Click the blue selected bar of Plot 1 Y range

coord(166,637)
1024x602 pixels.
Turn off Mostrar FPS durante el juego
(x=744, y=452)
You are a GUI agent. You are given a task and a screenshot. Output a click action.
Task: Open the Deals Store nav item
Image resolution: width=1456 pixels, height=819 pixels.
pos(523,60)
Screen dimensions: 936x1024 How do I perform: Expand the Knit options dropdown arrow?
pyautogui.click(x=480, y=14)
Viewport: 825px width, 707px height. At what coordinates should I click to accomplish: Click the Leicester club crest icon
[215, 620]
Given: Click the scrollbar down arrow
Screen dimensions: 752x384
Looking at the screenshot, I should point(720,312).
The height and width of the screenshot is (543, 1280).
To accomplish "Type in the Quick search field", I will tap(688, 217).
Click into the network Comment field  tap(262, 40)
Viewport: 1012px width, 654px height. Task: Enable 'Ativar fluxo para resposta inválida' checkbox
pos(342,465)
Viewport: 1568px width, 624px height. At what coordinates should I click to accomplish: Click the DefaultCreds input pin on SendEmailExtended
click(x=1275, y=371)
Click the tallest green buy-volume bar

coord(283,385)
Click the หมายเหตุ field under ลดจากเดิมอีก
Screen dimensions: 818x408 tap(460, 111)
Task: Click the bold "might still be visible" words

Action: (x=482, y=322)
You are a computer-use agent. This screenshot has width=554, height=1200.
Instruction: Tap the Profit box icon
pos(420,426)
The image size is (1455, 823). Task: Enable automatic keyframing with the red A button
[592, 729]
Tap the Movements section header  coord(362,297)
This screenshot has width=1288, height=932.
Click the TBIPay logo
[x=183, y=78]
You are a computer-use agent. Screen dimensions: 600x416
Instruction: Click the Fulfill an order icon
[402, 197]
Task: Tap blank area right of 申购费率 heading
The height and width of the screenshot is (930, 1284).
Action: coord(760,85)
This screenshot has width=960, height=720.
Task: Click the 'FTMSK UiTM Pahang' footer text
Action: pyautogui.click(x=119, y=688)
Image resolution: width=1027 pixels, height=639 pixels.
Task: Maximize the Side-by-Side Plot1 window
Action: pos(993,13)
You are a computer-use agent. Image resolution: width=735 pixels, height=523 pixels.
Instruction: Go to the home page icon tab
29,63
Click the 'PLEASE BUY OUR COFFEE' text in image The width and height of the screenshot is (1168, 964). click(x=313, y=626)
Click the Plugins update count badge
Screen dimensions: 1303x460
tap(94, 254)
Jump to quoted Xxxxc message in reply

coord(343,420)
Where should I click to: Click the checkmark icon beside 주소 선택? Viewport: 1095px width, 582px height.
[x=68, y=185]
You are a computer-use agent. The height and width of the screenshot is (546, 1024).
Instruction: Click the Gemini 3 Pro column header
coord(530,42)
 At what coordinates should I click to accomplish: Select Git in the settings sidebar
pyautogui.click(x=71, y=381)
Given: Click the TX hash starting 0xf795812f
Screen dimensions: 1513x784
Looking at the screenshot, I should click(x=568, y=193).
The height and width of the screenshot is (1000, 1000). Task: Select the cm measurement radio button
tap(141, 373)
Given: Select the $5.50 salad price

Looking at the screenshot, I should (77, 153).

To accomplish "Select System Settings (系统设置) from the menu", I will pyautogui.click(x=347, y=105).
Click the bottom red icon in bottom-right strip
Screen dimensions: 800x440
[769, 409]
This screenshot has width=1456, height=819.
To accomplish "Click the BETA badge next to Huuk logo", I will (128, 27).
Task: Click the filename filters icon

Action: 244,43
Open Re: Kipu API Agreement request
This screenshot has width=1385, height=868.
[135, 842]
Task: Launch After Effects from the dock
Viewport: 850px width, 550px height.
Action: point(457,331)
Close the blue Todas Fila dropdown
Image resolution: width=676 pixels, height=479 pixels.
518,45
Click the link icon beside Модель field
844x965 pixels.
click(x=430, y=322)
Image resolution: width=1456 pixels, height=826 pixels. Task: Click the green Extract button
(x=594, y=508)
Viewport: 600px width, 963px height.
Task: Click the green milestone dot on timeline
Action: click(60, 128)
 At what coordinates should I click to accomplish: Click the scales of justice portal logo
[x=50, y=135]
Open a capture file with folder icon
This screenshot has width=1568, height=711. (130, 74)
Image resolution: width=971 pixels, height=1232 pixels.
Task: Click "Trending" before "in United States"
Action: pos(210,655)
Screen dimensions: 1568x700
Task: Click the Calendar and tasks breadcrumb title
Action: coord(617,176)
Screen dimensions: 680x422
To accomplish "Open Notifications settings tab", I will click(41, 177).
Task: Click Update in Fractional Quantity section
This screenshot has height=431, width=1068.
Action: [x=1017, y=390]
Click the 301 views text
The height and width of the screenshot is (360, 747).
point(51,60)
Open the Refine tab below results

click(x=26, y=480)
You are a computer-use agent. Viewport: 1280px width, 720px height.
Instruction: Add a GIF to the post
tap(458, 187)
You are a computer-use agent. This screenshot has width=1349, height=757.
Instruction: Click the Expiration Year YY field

+===+

■ ABOUT THIS EXERCISE
From the line containing "Task: Launch After Effects from the dock" to the last line of the data above, copy each line exactly and add nothing.

■ PROBLEM SOLUTION
Task: Launch After Effects from the dock
Viewport: 850px width, 550px height.
Action: point(457,331)
Close the blue Todas Fila dropdown
Image resolution: width=676 pixels, height=479 pixels.
518,45
Click the link icon beside Модель field
844x965 pixels.
click(x=430, y=322)
Image resolution: width=1456 pixels, height=826 pixels. Task: Click the green Extract button
(x=594, y=508)
Viewport: 600px width, 963px height.
Task: Click the green milestone dot on timeline
Action: click(60, 128)
 At what coordinates should I click to accomplish: Click the scales of justice portal logo
[x=50, y=135]
Open a capture file with folder icon
This screenshot has width=1568, height=711. (130, 74)
Image resolution: width=971 pixels, height=1232 pixels.
Task: Click "Trending" before "in United States"
Action: pos(210,655)
Screen dimensions: 1568x700
Task: Click the Calendar and tasks breadcrumb title
Action: coord(617,176)
Screen dimensions: 680x422
To accomplish "Open Notifications settings tab", I will click(41, 177).
Task: Click Update in Fractional Quantity section
This screenshot has height=431, width=1068.
Action: [x=1017, y=390]
Click the 301 views text
The height and width of the screenshot is (360, 747).
point(51,60)
Open the Refine tab below results

click(x=26, y=480)
You are a computer-use agent. Viewport: 1280px width, 720px height.
Instruction: Add a GIF to the post
tap(458, 187)
You are a computer-use agent. This screenshot has width=1349, height=757.
Instruction: Click the Expiration Year YY field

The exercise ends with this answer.